初詣に行くと、神社の境内にある掲示板の表示が目に止まった。古希ーその該当欄に「昭和32年生まれ」とあった。満69歳(数え70歳)を迎える者が該当するということ。まさしくわが身の誕生年である。全く意識していなかっただけに、古希という言葉が深く突き刺さってきた。
古希は、唐代の詩人・杜甫の一節の「人生七十古来稀(じんせいしちじゅうこらいまれなり)」から来ている。古においては、70歳まで生きるということは稀有なことだった。ちなみに、終戦の2年後である1947年(昭和22年)の平均寿命は、男50.06歳、女53.96歳だったという。
今や人生100年の時代である。定年退職年齢が伸び、現在の70歳はリタイアする年でもなくなっている。
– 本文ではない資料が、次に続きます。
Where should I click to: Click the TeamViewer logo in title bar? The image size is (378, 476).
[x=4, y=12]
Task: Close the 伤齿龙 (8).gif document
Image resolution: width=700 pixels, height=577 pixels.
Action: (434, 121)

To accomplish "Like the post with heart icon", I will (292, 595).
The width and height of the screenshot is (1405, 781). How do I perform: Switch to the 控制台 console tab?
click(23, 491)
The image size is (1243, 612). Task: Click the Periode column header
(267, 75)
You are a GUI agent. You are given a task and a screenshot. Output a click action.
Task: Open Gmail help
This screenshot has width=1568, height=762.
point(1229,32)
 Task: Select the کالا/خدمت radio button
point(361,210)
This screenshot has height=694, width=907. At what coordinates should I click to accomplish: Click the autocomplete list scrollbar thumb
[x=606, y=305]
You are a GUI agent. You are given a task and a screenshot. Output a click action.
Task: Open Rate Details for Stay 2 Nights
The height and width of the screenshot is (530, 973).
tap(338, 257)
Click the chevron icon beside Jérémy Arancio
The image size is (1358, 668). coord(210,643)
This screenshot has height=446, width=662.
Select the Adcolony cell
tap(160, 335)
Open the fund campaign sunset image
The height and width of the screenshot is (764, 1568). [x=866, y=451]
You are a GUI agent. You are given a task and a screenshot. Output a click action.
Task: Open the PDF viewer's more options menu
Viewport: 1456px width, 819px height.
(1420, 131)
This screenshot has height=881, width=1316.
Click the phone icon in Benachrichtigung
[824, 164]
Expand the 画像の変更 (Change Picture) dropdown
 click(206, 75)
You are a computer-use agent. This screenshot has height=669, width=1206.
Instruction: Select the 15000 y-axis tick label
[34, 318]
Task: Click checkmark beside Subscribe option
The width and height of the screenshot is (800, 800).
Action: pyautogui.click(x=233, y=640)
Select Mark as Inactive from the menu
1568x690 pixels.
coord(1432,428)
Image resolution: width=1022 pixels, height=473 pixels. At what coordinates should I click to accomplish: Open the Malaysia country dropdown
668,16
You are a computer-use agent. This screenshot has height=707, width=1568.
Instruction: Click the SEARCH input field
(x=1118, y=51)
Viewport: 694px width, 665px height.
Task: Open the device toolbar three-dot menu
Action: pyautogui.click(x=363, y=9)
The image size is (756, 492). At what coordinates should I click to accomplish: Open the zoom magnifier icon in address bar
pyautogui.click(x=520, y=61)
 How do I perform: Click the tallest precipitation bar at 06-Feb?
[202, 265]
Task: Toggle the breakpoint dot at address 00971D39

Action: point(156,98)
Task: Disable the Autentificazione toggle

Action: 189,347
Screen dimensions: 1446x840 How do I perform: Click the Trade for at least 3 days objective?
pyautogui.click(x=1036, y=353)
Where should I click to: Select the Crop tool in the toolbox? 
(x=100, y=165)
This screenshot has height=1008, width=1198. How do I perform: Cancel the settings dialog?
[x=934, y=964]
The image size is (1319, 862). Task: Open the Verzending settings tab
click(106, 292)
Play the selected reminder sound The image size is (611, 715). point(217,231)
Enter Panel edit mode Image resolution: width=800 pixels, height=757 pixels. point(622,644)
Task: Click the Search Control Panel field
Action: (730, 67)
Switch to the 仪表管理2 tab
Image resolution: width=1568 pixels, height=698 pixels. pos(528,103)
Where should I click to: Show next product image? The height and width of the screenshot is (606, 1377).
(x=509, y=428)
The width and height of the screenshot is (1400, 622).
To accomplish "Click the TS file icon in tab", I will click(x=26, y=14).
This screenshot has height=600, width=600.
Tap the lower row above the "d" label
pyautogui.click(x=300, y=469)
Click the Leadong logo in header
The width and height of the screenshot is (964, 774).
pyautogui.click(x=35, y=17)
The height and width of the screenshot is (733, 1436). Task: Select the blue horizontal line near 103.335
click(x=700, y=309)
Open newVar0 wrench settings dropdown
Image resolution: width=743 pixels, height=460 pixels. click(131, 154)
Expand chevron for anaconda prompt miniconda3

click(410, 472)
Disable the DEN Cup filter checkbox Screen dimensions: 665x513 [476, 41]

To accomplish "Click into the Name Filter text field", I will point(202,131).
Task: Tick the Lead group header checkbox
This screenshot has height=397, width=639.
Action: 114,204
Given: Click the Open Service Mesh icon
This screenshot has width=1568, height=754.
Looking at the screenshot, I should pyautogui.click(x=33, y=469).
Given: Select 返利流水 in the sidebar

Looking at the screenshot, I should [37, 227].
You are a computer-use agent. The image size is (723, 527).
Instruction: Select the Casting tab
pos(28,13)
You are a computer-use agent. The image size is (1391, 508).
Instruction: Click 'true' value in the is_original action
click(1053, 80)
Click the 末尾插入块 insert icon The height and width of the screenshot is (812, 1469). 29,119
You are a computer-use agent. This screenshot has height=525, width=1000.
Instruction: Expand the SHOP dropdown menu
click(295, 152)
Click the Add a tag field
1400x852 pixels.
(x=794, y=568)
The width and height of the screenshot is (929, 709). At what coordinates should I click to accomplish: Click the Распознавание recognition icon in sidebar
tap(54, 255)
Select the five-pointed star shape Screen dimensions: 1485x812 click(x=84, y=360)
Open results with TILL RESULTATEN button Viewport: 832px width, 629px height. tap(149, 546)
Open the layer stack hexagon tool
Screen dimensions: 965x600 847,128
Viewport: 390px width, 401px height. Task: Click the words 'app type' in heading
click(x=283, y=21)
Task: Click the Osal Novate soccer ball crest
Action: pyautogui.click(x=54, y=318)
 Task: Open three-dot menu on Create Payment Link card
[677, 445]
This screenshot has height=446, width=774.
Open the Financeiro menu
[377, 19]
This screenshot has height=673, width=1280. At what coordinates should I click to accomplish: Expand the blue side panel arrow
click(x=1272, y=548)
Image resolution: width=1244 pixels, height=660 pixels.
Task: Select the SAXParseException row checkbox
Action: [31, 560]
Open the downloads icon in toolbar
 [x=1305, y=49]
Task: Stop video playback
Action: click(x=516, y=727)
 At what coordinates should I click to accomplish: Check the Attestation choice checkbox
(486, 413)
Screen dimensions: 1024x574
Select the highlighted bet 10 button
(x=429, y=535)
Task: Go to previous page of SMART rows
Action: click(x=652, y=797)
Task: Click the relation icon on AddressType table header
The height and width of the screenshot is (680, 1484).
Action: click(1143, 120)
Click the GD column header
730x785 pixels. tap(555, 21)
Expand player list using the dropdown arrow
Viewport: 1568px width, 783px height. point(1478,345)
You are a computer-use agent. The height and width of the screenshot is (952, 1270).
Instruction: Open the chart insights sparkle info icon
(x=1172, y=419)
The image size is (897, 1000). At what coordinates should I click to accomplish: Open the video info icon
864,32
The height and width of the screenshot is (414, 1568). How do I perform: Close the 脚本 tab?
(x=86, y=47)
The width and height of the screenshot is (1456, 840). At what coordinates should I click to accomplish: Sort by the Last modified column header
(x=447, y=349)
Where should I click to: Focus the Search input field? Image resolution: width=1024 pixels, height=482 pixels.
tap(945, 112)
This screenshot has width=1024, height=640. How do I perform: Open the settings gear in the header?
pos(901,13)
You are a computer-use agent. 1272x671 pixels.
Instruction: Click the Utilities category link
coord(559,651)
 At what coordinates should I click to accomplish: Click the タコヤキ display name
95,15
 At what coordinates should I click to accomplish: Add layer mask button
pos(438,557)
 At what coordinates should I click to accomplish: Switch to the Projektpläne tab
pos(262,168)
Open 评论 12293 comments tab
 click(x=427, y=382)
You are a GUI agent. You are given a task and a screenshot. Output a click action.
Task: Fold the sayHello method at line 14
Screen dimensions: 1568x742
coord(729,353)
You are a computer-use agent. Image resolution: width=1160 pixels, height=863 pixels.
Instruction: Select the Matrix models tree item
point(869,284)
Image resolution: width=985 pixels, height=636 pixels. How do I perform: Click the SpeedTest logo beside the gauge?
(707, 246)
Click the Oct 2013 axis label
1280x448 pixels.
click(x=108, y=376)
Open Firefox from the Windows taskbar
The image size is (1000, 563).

70歳を迎え、新しいことにチャレンジする人もいる。やってきたことの高みを目指し、日々努力を続けている人もいる。古の70歳には考えられないことだろう。
「老いてはますます壮んなるべし」(後漢書に出てくる馬援の言葉)。このことわざは、今の時代にぴったり当てはまっている。体の衰えは誰にも等しくやって来る。それを加速させるか、緩やかにするか、それは気持ちの持ちようだ。自分の中に目標を立て、挑戦する気持ちを忘れないこと、それがこれからの人生にとっては大切になってくる。
まだまだやれる、無為に過ごすことはだけはしないー神殿に向かい、そう誓った。帰宅し、さっそく新しい手帳の1ページ(元日の欄)に「新しいチャレンジー情報処理技能検定3級合格」と記載した。